Contribution Rates Will Rise By 2029
The impact becomes even more significant over time.
By 2029, the contribution rates will increase to 20 per cent from the worker and 17 per cent from the platform operator, matching the full employee-employer CPF structure for younger workers.

Using the same $2,500 monthly net income assumption:
- Worker contributes 20 per cent: $500
- Platform contributes 17 per cent: $425
- Total CPF contribution: $925
This is a substantial sum. Over a year, that amounts to $11,100 in CPF savings.

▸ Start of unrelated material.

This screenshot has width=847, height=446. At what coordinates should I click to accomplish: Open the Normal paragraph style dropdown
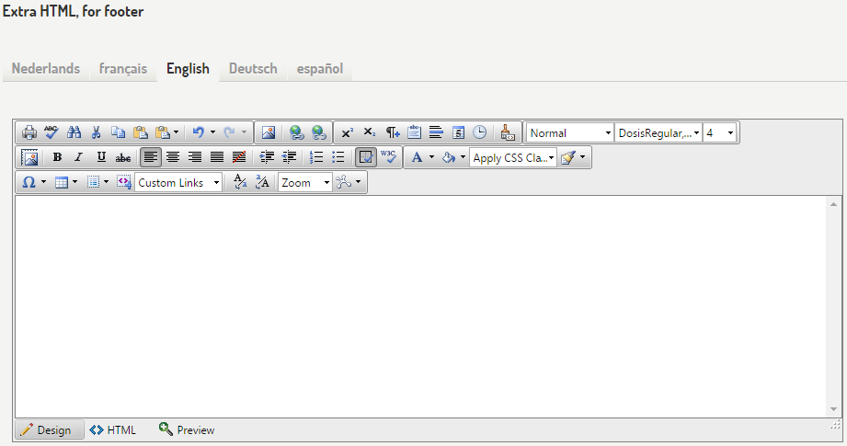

Workers who choose not to opt in would effectively forgo the additional 17 per cent contribution from the platform operator. They would still need to contribute to Medisave as self-employed persons, but they would not receive any CPF contribution from their operator.

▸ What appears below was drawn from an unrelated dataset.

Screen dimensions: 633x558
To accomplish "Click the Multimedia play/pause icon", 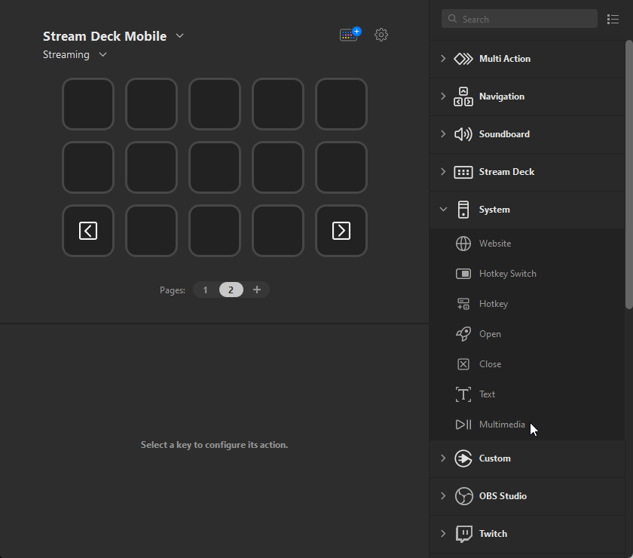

In simple terms, by contributing an additional 11 per cent beyond Medisave (to move from 9 per cent Medisave-only to 20 per cent full CPF by 2029), the worker unlocks an additional 17 per cent from the platform.
What Does This Mean For Platform Operators?

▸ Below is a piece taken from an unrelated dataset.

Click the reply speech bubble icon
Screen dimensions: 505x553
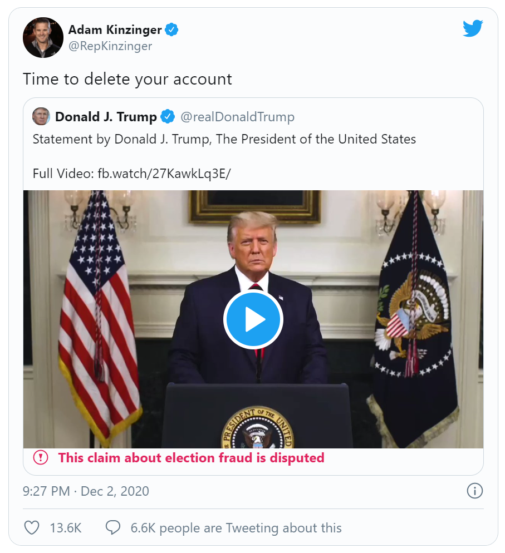113,527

It should be clear by now that CPF contributions represent a high cost for platform operators. Any increase in labour-related costs directly affects profitability. In recent years, some operators have introduced new fee structures and partner fees, likely in response to rising regulatory and operating costs.
To understand the magnitude, let us look at a simplified example.
Assume a driver generates $10,000 in gross job value in a month. If the platform takes a 25 per cent commission, the breakdown may look like this:
| Revenue generated from jobs | $10,000 |
| Platform commission (25%) | (-$2,500) |
| Gross Earnings to platform workers | $7,500 |
| Expenses (Assuming 60% for driver based on FEDR) | (-$4,000) |
| Net Earnings | $3,000 |
| CPF Contribution From Worker (20% of $3,000) | $600 |
| CPF Contribution From Platform (17% of $3,000) | $510 |
The additional $510 that the platform must contribute is equivalent to about 20 per cent of its $2,500 commission revenue. If a worker opts in, that $510 belongs to him as CPF savings. If he does not opt in, the platform does not need to make that contribution and effectively retains that cost within its profit margin.
From a policy perspective, the intent is clear. Platform workers gain retirement and healthcare savings that more closely resemble traditional employment. From a business perspective, however, this is an additional cost.
Ultimately, the decision comes down to whether workers are willing to accept lower immediate cash flow in exchange for significantly higher long-term CPF accumulation. Those who opt in are effectively strengthening their retirement and healthcare savings through CPF contributions from the platform. Those who choose not to opt in retain slightly more cash today, but forgo the additional CPF contributions that platform operators would otherwise be required to make.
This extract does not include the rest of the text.